Chemostratigraphy of a Turbidite System: The Britannia Formation (Lower Cretaceous), of the Brodgar Field, Outer Moray Firth, North Sea
Ken Ratcliffe1, Tim Pearce2, Cristian Scheie2, and Steve Tucker3
1Chemostrat Inc, Houston, TX
2 Chemostrat Limited, Llanfyllin, United Kingdom
3 ConocoPhillips (UK) Ltd, Aberdeen, United Kingdom
Over recent years chemostratigraphy has become an accepted stratigraphic tool in terrestrial sequences that are essentially barren of fauna and flora. However, there still remains scepticism of how useful the technique is in marine sequences where biostratigraphic data commonly remain the primary correlation tool. The lower Cretaceous Britannia Formation in the Brodgar Field of the Outer Moray Firth is in many ways a typical deepwater turbidite system where detailed biostratigraphic correlation can be challenging. The problem with using biostratigraphic data in such sequences lies in the highly episodic and rapid nature of turbidite sandstone deposition when compared to the slow, continuous deposition of hemipelgaic claystones. Additionally, the sandstones contain mostly reworked fossils, which when combined with the potential for mixing due to caving, exacerbates problems when using biostratigraphy.

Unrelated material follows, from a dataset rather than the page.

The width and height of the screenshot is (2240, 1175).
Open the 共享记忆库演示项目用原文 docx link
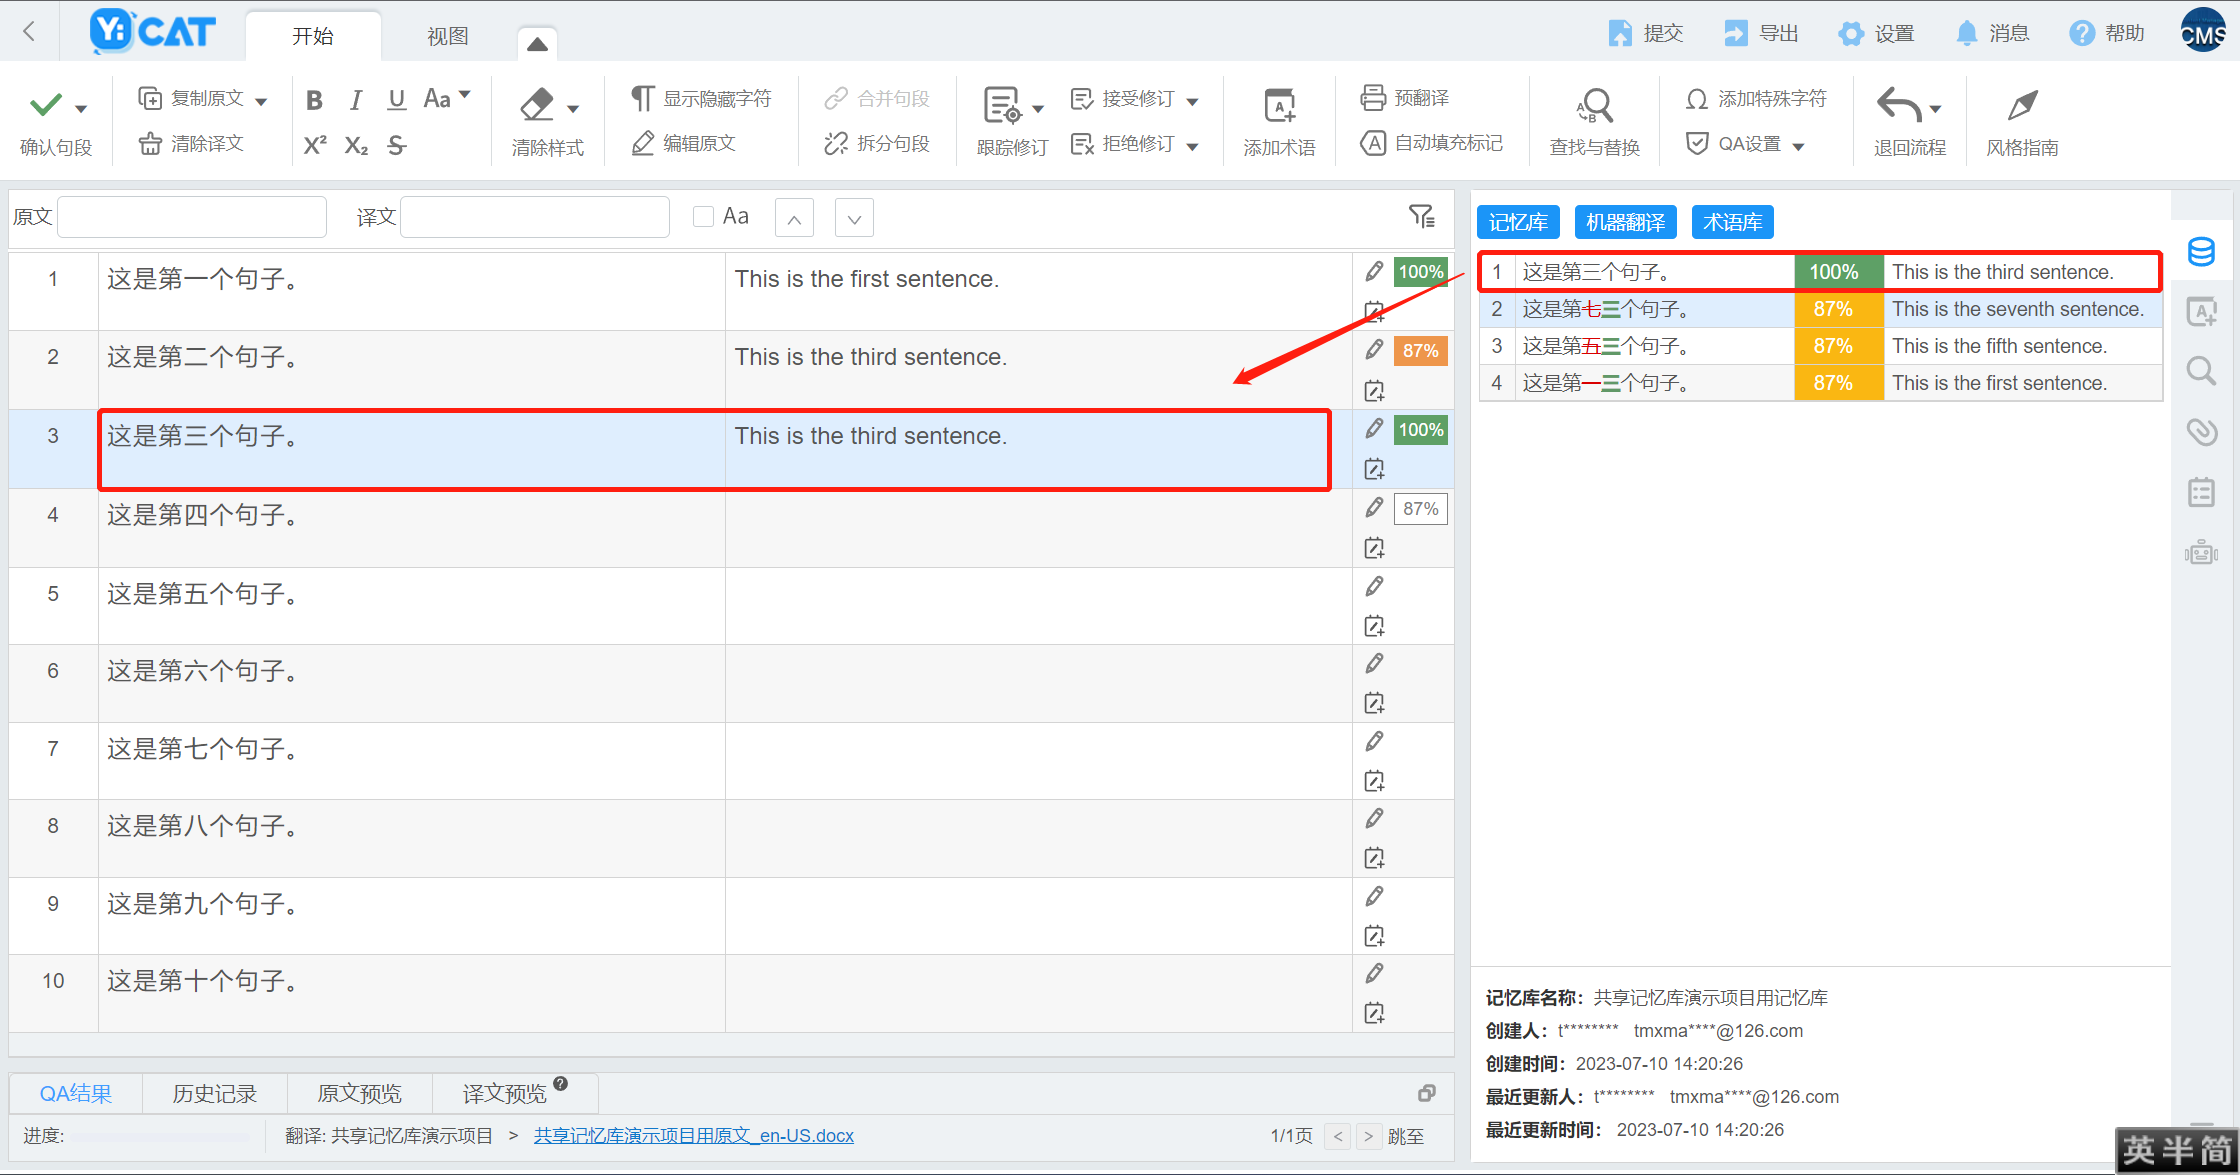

This paper demonstrates how chemostratigraphy is used to define a series of regional chemostratigraphic packages and higher resolution, locally correlative chemostratigraphic units in the Brodgar Field and surrounding areas, thereby providing an enhanced correlation framework. The whole rock geochemical variations that allow the framework to be erected are shown to be controlled by changes in sediment provenance, both laterally and vertically. In addition to stratigraphic interpretation, the whole rock geochemical data are used to aid with modelling mineralogical variations that impact upon reservoir quality within the Britannia A reservoir unit and on a more regional scale, extending into the Britannia Field to the north, the data are used to interpret sediment dispersal patterns.